Disengage: Like in life, sometimes the best way to solve a problem is just to walk away, and I’ve had to do that many a time when Jackson throws a fit. As someone who enjoys problem-solving, it grinds my gears when I can’t calm down my kid no matter how hard I try. As the frustration builds, so does my blood pressure and my own emotions, which only inflame the situation. At times I’ve told Jackson to just let it out and I’ve gone and done dishes or sat out back for a few minutes, or even just stayed with him and done other things in an effort to illustrate that his boundary-testing behavior wasn’t going to get the rise and attention that he craves. Disengaging is definitely one of the hardest strategies.
Pick Your Battles: Recently on a walk, Jackson — hot, overtired and ready for his nap — threw his two cars on the ground and refused to pick them up, instead directing my hand to the ground and saying “Get it.” I told him to get them himself, counted to three to prompt him, put him in a time out on the curb and started pretending I was going to walk away more times than I can count. He wouldn’t budge and the tears started flowing. As much as I wanted to battle it out with him, I knew he needed a nap and I needed to work, so, after a solid 10 minutes of this, I finally just yelled “Fine!” grabbed the cars, picked him up and marched home. As parents, I think we often feel pressured to get discipline right every single time; after all, we’re tasked with laying the groundwork for how our children will behave, react, and process emotions later in life. That’s a pretty tall order. As a white boy growing up in the suburbs, Jackson’s going to move through life with considerable privilege, so whenever he acts bratty, I automatically worry that giving in will allow ideas of entitlement to grow; with a bit of logic, however, I know that my sanity is just as important for both of us as teaching a life lesson in the moment. And I know that, most likely, this 2-year-old isn’t going to remember that one time I gave in and picked up his cars, but he may remember an all-out screaming match with his nerve-frayed mother in the street.

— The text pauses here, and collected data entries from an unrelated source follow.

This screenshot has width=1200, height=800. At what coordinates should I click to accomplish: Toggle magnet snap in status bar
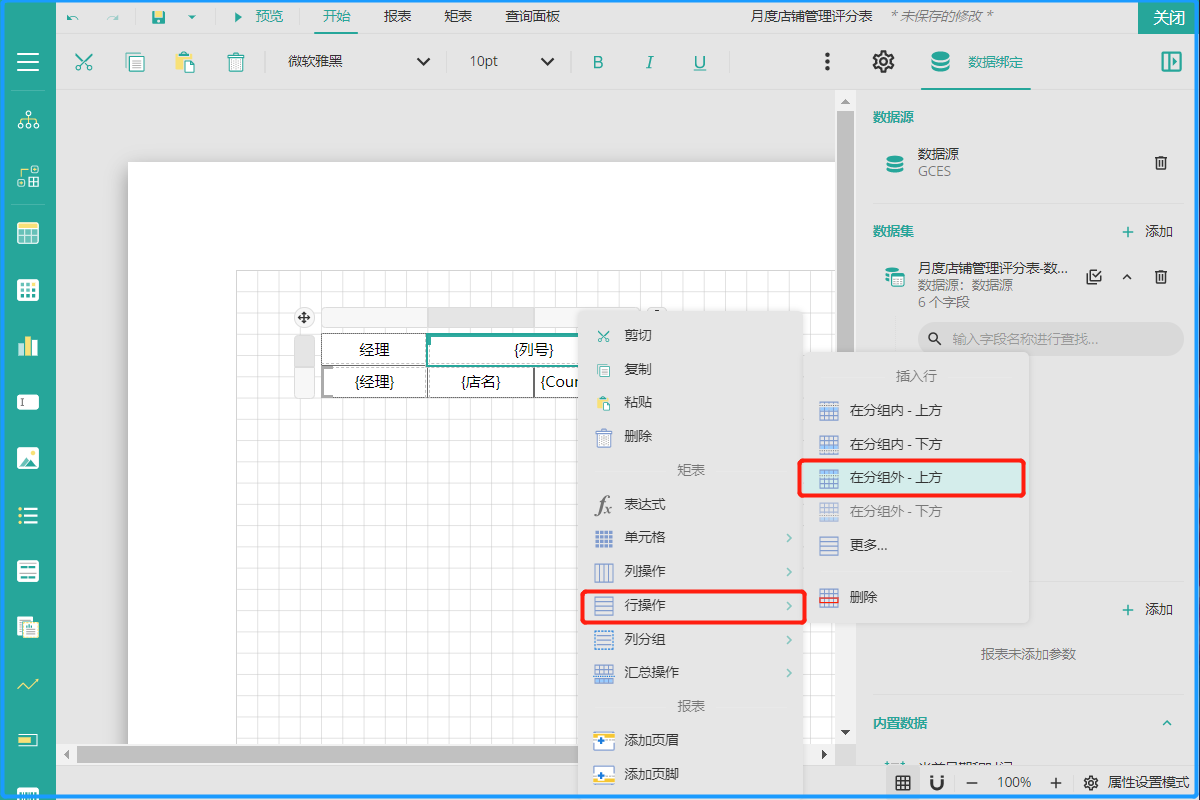pyautogui.click(x=937, y=782)
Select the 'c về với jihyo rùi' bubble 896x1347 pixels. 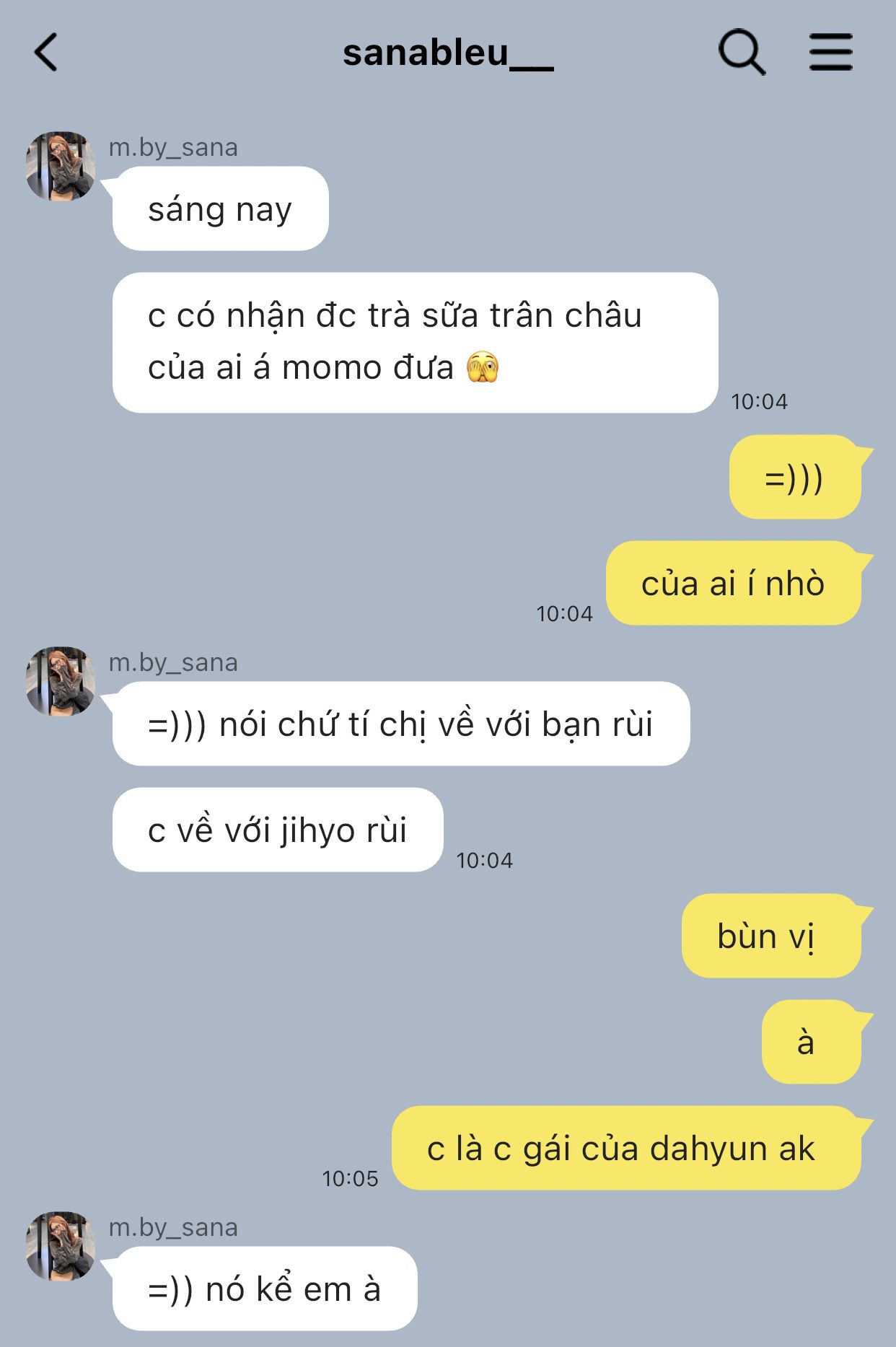coord(278,830)
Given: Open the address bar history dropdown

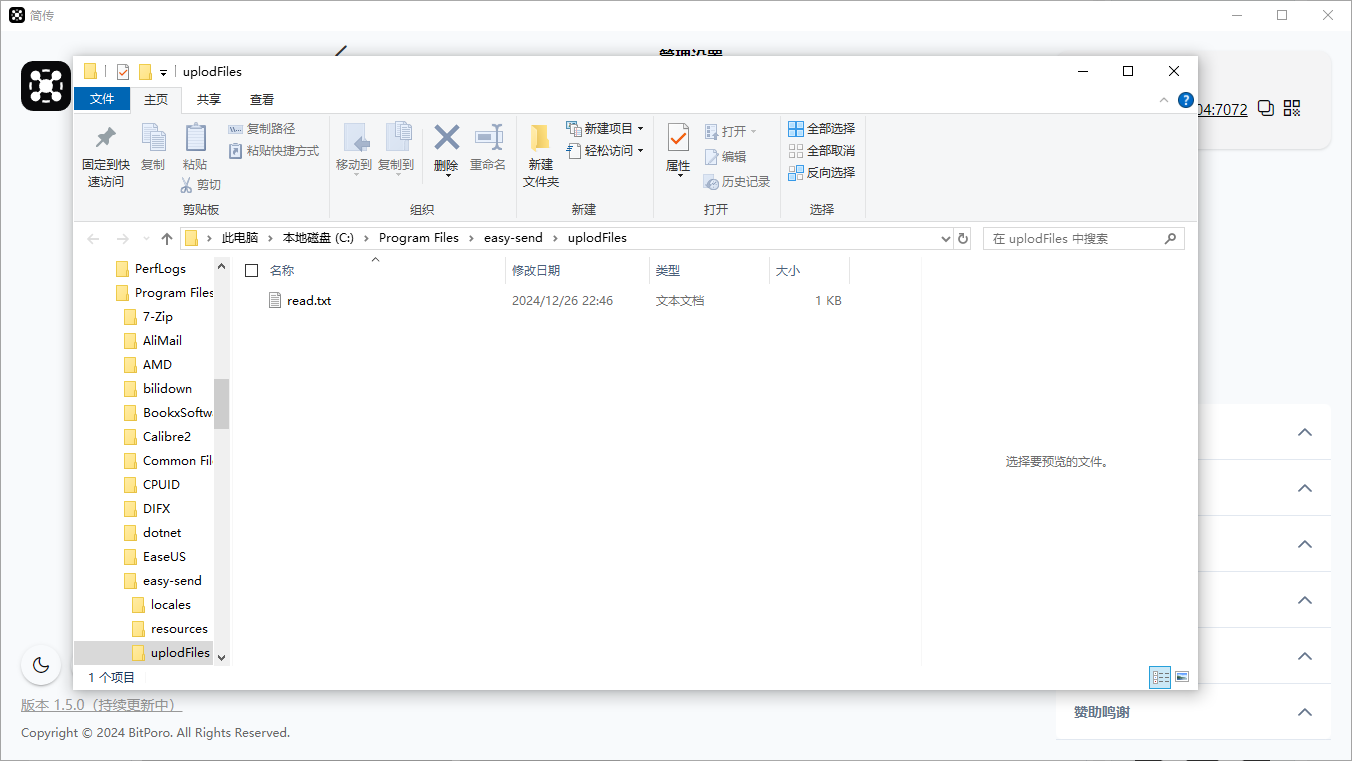Looking at the screenshot, I should pos(946,239).
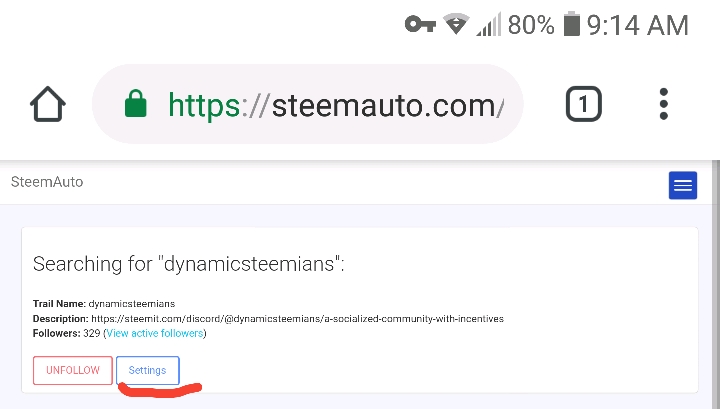The image size is (720, 409).
Task: Click the trail description steemit URL text
Action: (297, 319)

A lot of the frustration I feel when Jackson acts up isn’t because of his actual behavior — though toddler screaming is a special circle of hell — but rather because I don’t know how to control it and worry I’ll do the wrong thing, which I think many parents would agree with. However, like all aspects of parenting, I think if you strive to act out of love, not impatience, anger or frustration, that’s what matters most. Walking away out of self-preservation is an eventual means of showing your child you love them, just as is sitting next to them and riding out the tantrum with them. As long as you come from a place of compassion — despite the tears — your kid may thank you. And until then, there’s always wine.